Logo
Herbst 3/2024

60 Jahre Einführung der Pille

von Annegret Kunde

(aus WIR FRAUEN Heft 2/2021, Schwerpunkt: Körper)

Im Juni vor 60 Jahren brachte die Berliner Schering AG die erste Pille als Verhütungsmittel in der BRD auf den Markt. Schnell entbrannte eine hitzige Diskussion um das Medikament, das zuerst – wie auch in anderen Ländern – als Mittel gegen Menstruationsstörungen beworben und verschrieben wurde. In der BRD blieb die Nachfrage zunächst verhalten und die Pille wurde nur an verheiratete Frauen verschrieben. Es bestand große Skepsis hinsichtlich möglicher Nebenwirkungen, die vom Contergan-Skandal noch zusätzlich befeuert wurde. Vor allem aber dominierten moralische und religiöse Vorbehalte die Debatte um die „Anti-Baby-Pille“. So lehnte die römisch-katholische Kirche unter Papst Paul VI. die Verwendung von künstlichen Verhütungsmethoden grundsätzlich ab.
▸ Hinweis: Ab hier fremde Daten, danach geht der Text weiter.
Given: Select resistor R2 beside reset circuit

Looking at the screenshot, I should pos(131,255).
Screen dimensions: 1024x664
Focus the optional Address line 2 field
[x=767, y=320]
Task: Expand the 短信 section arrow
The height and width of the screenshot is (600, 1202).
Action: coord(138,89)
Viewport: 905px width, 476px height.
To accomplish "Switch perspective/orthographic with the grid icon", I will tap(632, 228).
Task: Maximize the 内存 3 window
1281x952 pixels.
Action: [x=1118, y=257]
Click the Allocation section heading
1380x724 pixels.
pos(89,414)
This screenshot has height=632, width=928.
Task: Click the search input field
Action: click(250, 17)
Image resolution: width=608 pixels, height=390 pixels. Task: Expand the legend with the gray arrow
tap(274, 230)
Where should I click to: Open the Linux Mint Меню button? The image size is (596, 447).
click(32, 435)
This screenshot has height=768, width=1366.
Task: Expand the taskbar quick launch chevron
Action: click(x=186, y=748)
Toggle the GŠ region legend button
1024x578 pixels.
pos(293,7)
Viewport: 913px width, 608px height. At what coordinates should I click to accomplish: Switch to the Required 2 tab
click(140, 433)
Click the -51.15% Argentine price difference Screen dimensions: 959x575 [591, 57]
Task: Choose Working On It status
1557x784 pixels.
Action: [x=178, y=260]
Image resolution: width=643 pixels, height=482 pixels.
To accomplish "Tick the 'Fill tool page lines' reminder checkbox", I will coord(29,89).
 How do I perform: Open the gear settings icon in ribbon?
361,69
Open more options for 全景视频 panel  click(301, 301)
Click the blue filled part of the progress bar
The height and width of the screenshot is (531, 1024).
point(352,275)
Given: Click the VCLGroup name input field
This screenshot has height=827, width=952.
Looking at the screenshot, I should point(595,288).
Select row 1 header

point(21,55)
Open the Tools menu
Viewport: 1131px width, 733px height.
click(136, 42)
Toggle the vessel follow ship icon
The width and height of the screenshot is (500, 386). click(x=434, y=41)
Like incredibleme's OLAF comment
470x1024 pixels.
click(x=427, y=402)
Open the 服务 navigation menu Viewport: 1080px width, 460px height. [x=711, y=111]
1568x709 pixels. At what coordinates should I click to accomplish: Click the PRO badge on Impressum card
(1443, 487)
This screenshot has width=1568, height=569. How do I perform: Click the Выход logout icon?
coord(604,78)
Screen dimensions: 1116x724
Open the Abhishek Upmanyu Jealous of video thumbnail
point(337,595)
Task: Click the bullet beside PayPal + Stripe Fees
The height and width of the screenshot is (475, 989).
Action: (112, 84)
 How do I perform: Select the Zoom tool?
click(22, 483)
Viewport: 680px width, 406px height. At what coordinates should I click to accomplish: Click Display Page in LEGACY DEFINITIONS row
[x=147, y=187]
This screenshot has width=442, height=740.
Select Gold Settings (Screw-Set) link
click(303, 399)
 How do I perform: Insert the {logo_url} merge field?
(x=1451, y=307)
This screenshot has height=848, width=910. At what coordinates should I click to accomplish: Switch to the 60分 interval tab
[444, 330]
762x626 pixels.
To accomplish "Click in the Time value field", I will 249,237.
Bild: Lupus in Saxonia, +Die Pille – Anovlar – Verhütungsmittel der 60er Jahre – Bild 004, CC BY-SA 4.0

In der DDR präsentierte 1965 der volkseigene Betrieb Jenapharm auf der Leipziger Messe zum ersten Mal die Pille zur Verhütung. Der Name „Wunschkindpille“ in Abgrenzung zur „Anti-Baby-Pille“ war geprägt vom Professor für Sozialhygiene Karl-Heinz Mehlan. Diese positive Bezeichnung entsprach der Essenz der DDR-Familienpolitik zur Förderung der Berufstätigkeit von Frauen und Steigerung von Geburten angesichts der sinkenden Rate in den 1960ern. Ab 1972 war die Pille sogar kostenlos. Medizinerinnen sahen in der Pille ein wichtiges Mittel zur Eindämmung von illegal durchgeführten Abtreibungen und Sexualforscherinnen initiierten eine Aufklärungskampagne, auch um das Thema Sex zu enttabuisieren.

Doch der Absatz des hormonellen Verhütungsmittels stieg erst Ende der 70er Jahre international rasant an und trug so zur sexuellen Revolution und Veränderung der Geschlechterverhältnisse bei. Vor allem für Frauen der Babyboomerinnen-Generation war die Pille alltäglich geworden. Anders als den Generationen zuvor, bot sie mehr Freiheiten, sich (angstfrei) sexuell auszuprobieren – brachte aber auch neue Zwänge aufgrund der sexuellen Verfügbarkeit. Zu den Auswirkungen der Pille für Frauen in Ostdeutschland veröffentlichte die Historikerin Dr. Annette Leo 2015 das Buch „Die ‚Wunschkindpille‘: weibliche Erfahrung und staatliche Geburtenpolitik in der DDR“. Bereits 2010 erschien die Untersuchung von Eva-Maria Silies zu „Liebe, Last und Lust. Die Pille als weibliche Generationserfahrung in der Bundesrepublik 1960–1980“. Der lange in der Wissenschaft beschriebene sogenannte „Pillenknick“ in Bezug auf zurückgehende Geburtenraten nach der Einführung des Verhütungsmittels ist heute umstritten. Wissenschaftlerinnen sprechen sich dafür aus, dass der Wandel durch die Industrialisierung, steigende Bildung und zunehmende (berufliche) Emanzipation für Frauen zum Geburtenrückgang in Deutschland geführt haben.

In den letzten Jahren sinken die Zahlen für die Nutzung der Pille insbesondere bei den 18- bis 30-Jährigen zugunsten von Kondomen oder anderen Verhütungsmitteln. So meldete die Deutsche Hebammen Zeitschrift im Oktober vergangenen Jahres: „Es ist zwar nicht abzusehen, dass die Antibabypille von anderen Kontrazeptiva gänzlich ersetzt oder vom Markt gedrängt wird, doch ist aufgrund einer zunehmend kritischen Einstellung zu hormonellen Verhütungsmitteln deutlich die Tendenz zu erkennen, dass immer weniger Frauen mit der Pille verhüten.“ Laut Ärzteblatt vom Juli 2020 ist der Anteil der Verordnungen der Pille bei den gesetzlich versicherten Mädchen und Frauen vor allem in den vergangenen vier Jahren stark gesunken auf 31 % (2010 waren es noch 46 %). Junge Frauen würden in Sachen Verhütung insgesamt selbstbestimmte und informierte Entscheidungen treffen, erklärt dazu die Sexualpädagogin Anke Erath im MDR-Interview. Die Pille sei heute kein Symbol mehr für sexuelle Selbstbestimmung.